──────── AUSGANGSTEXT ────────
Projektarbeit

2. Denkmalschutz

2.1 Geschichte des Herrenhauses Gut Kaisersruh

Das Haus Kaisersruh ist ein repräsentativer Wohnsitz im ländlichen Bereich, der im frühen 19. Jahrhundert im Stil des Klassizismus errichtet wurde. An der Rückseite ist nach 1900 ein neobarocker Anbau angefügt worden. Ein zugehöriger Landschaftsgarten ist nahezu vollständig untergegangen. Vom Garten blieb nur ein schwer beschädigter Wandbrunnen an der Rückseite des benachbarten Gehöftes.
Hinter dem Herrenhaus stand separat eine sogenannte Remise, ein Wirtschaftsgebäude für Fahrzeuge und andere Materialien. Dieses gehörte schon ursprünglich zum Herrenhaus hinzu; nach 1900 ist sie verändert worden. Südlich neben dem Herrenhaus Kaisersruh steht ein Vierseitenbauernhof. Es erscheint denkbar, dass zwischen beiden Gebäuden ein historischer Zusammenhang besteht.
──────── GEZEIGTE EINTRÄGE ────────
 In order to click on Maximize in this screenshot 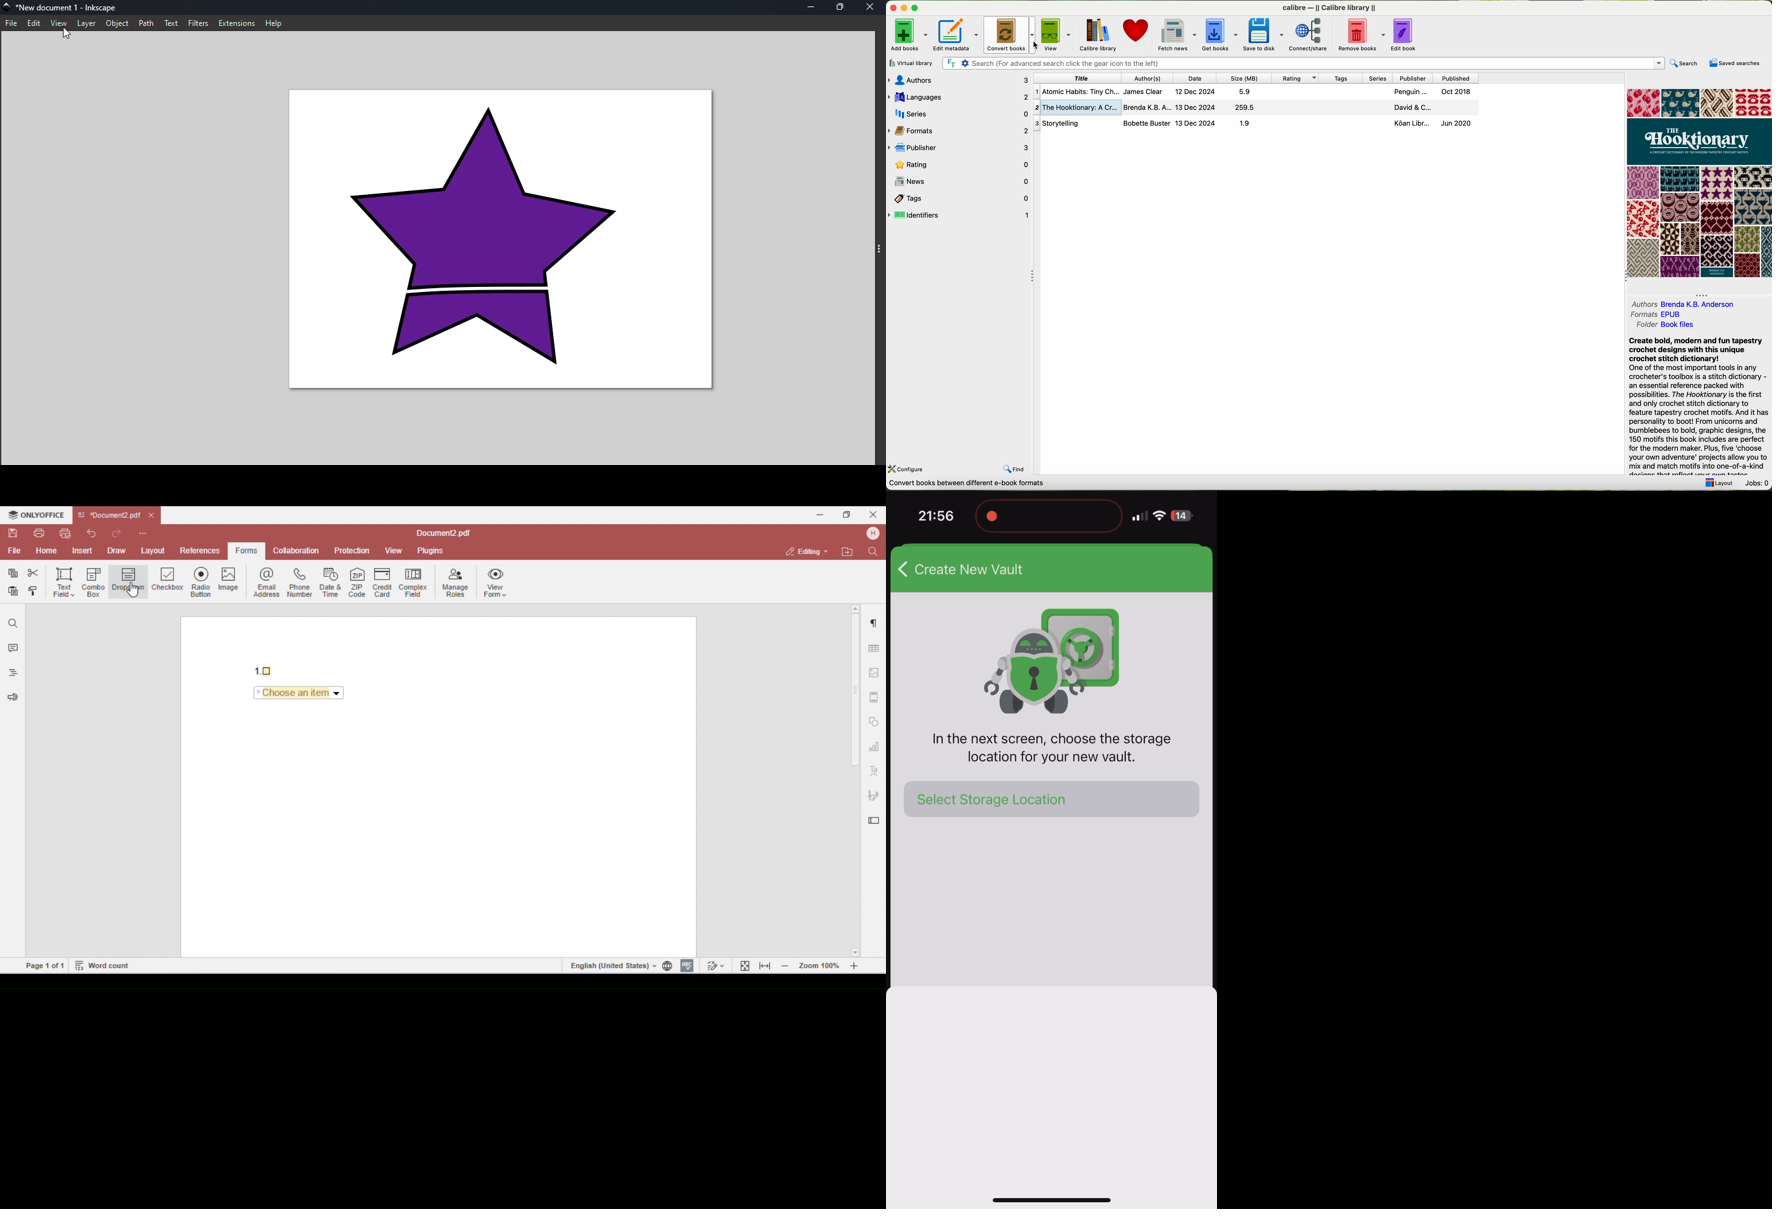, I will do `click(841, 7)`.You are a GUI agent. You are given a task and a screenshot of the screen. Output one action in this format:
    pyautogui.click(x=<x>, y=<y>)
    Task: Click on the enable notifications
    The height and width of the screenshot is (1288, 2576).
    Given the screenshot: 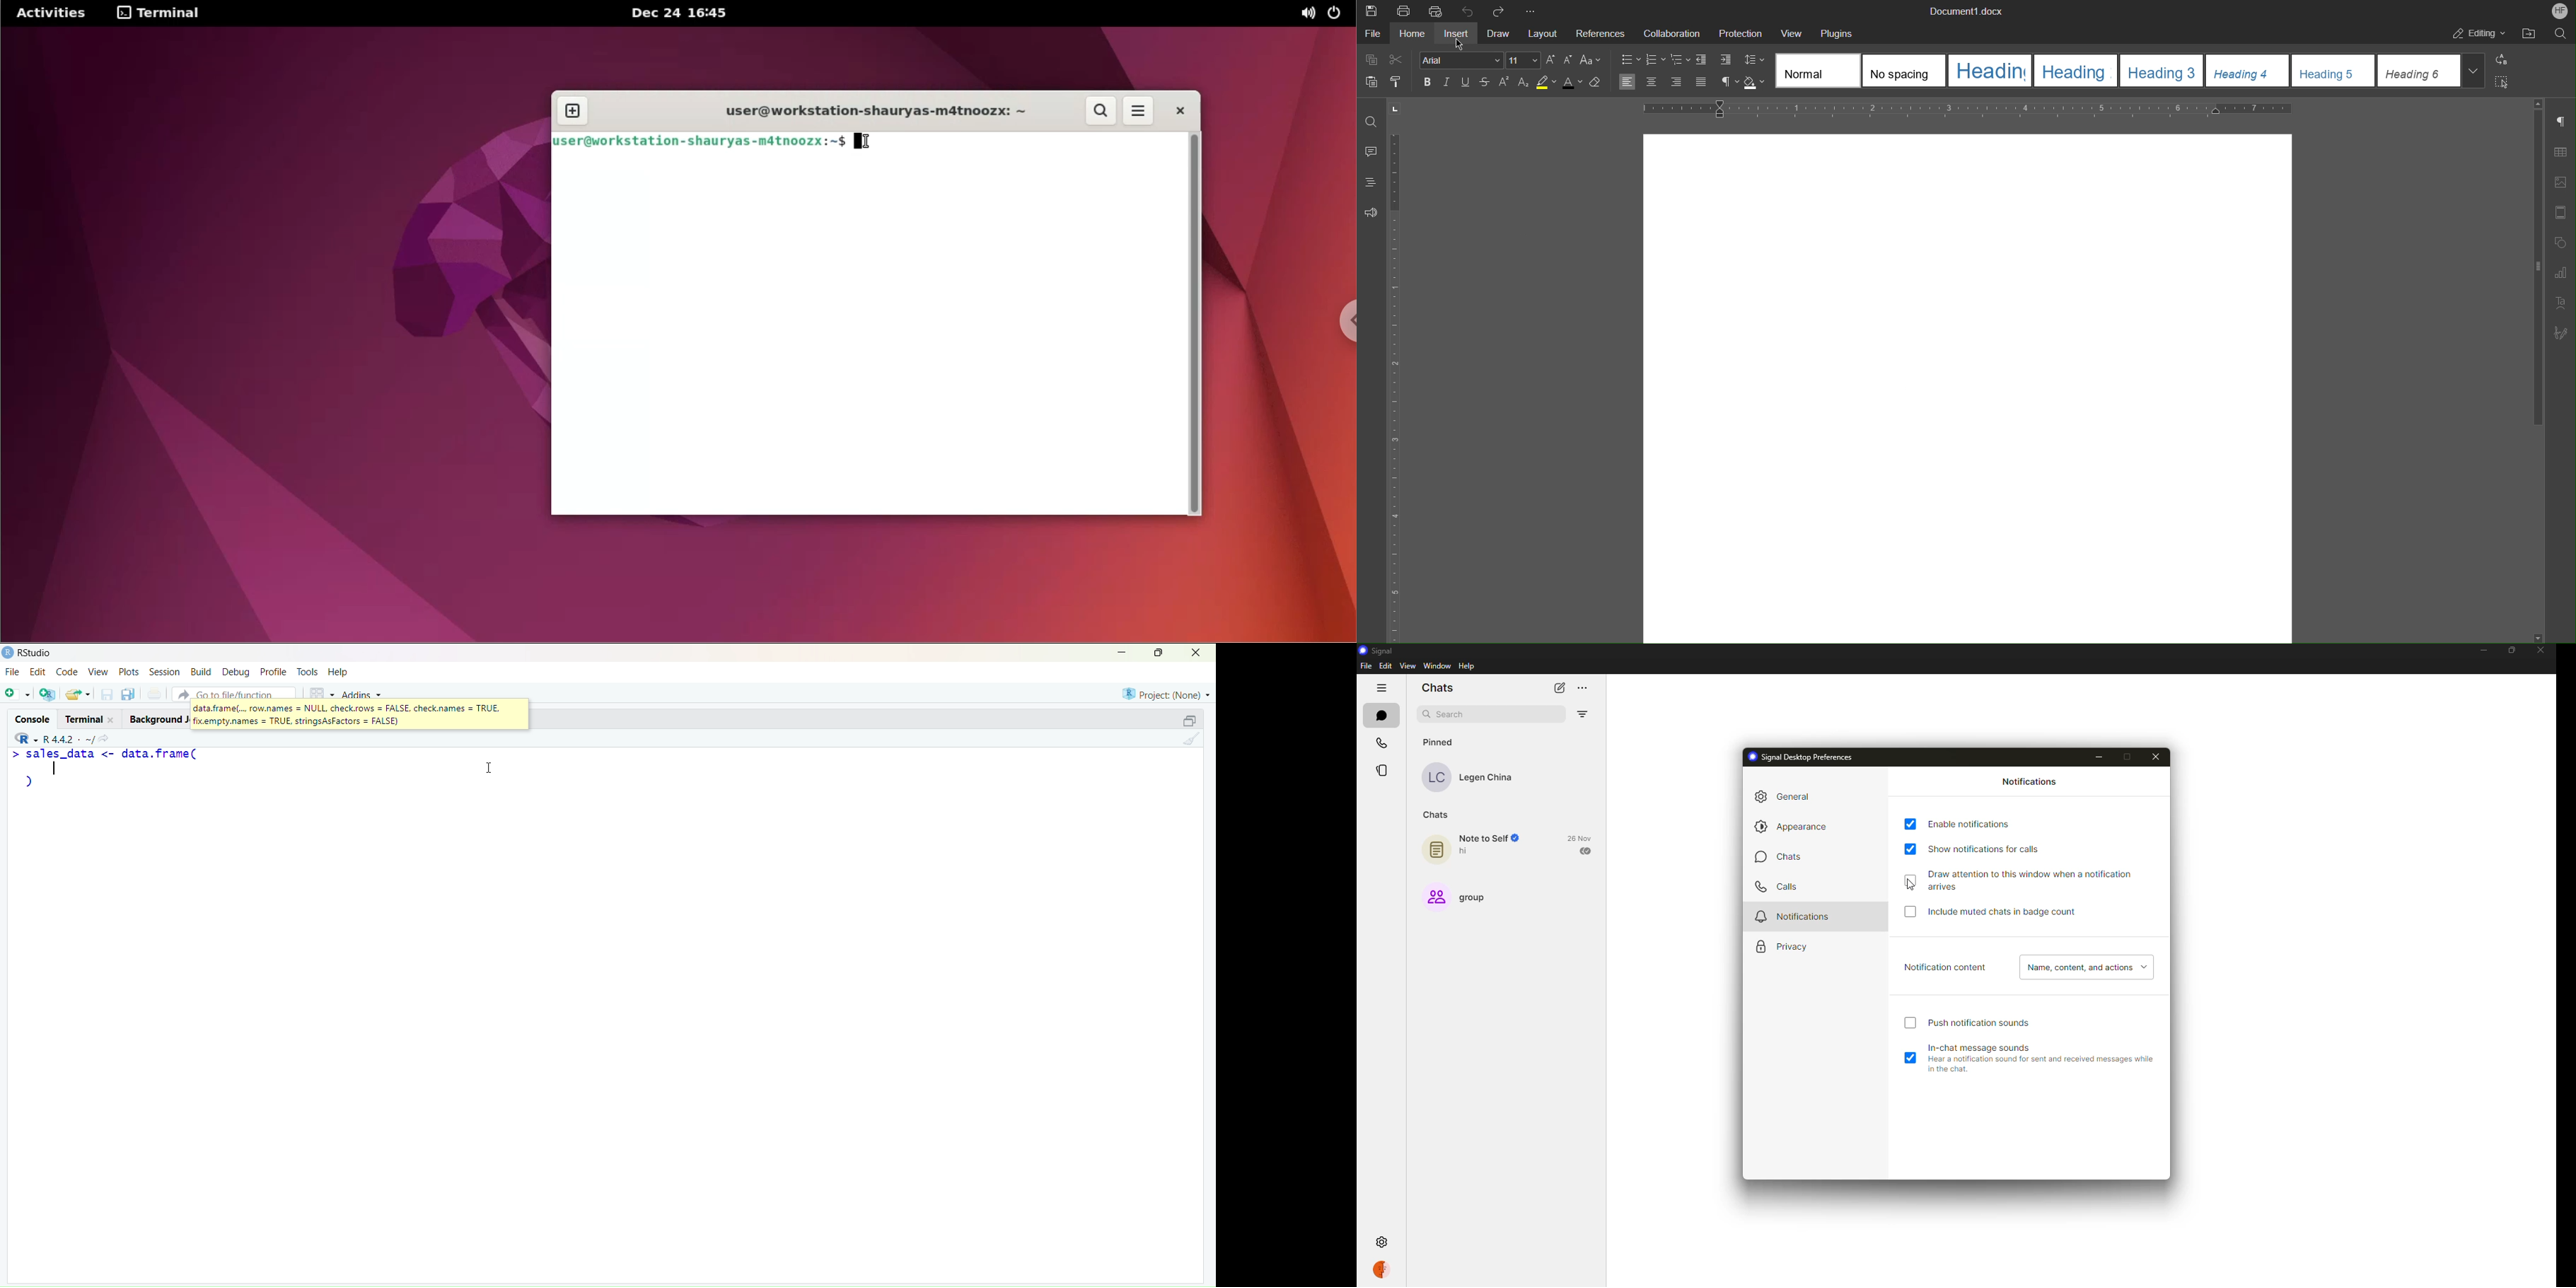 What is the action you would take?
    pyautogui.click(x=1974, y=823)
────────
ARBEITSAUFTRAG :: Schreib den Text über das Herrenhaus Gut Kaisersruh weiter und knüpf dabei direkt an seinen letzten Satz an. Die Auflistung stammt aus einer anderen Quelle als der Text über das Herrenhaus Gut Kaisersruh.

ANTWORT ::
Eines der wichtigsten Kartenwerke des 19. Jahrhunderts im Rheinland ist die Kartenaufnahme von Tranchot und von Müffling (1805/1807). Dieses stellt das Wohnhaus Kaisersruh noch nicht dar. Eingezeichnet ist dafür der südlich benachbarte, noch heute bestehende Vierseitenhof, der als Mauenhof benannt ist.
Die Kartenaufnahme von Luck aus dem Jahre 1846 zeigt bereits mehrere einzelne Bauten an der Stelle von Haus Kaisersruh, ist in den Details allerdings unpräzise.
Deutlicher wird dann die preußische Landesaufnahme aus dem Jahre 1895 (verbessert 1910). Hier ist das Haupthaus Kaisersruh mit einem Anbau dargestellt, außerdem die Remise. Die Errichtung des Wohnhauses Kaisersruh ist somit zwischen 1805 und 1846 anzusetzen, also in der Epoche des Klassizismus.
Der benachbarte Bauernhof hat seit nach der Karte von Tranchot die Bezeichnung Mauenhof. Es ist denkbar, dass das Herrenhaus dem Hof hinzugefügt worden ist. Die unmittelbare Nähe zum Mauenhof ist ein Indiz für solch eine Entstehungsgeschichte, und es gibt vergleichbare Fälle in der Umgebung von Aachen. Im Jahre 1818 fand in Aachen ein europäischer Monarchenkongress statt. Bei dieser Gelegenheit war der russische Zar Alexander I. zu Gast bei Freiherr Ludwig von Fisenne im Herrenhaus am Mauenhof, das seither den Namen Kaisersruh trägt. 1897 erwarb die Familie Nellesen das Anwesen und ließ es 1904/1905 erweitern.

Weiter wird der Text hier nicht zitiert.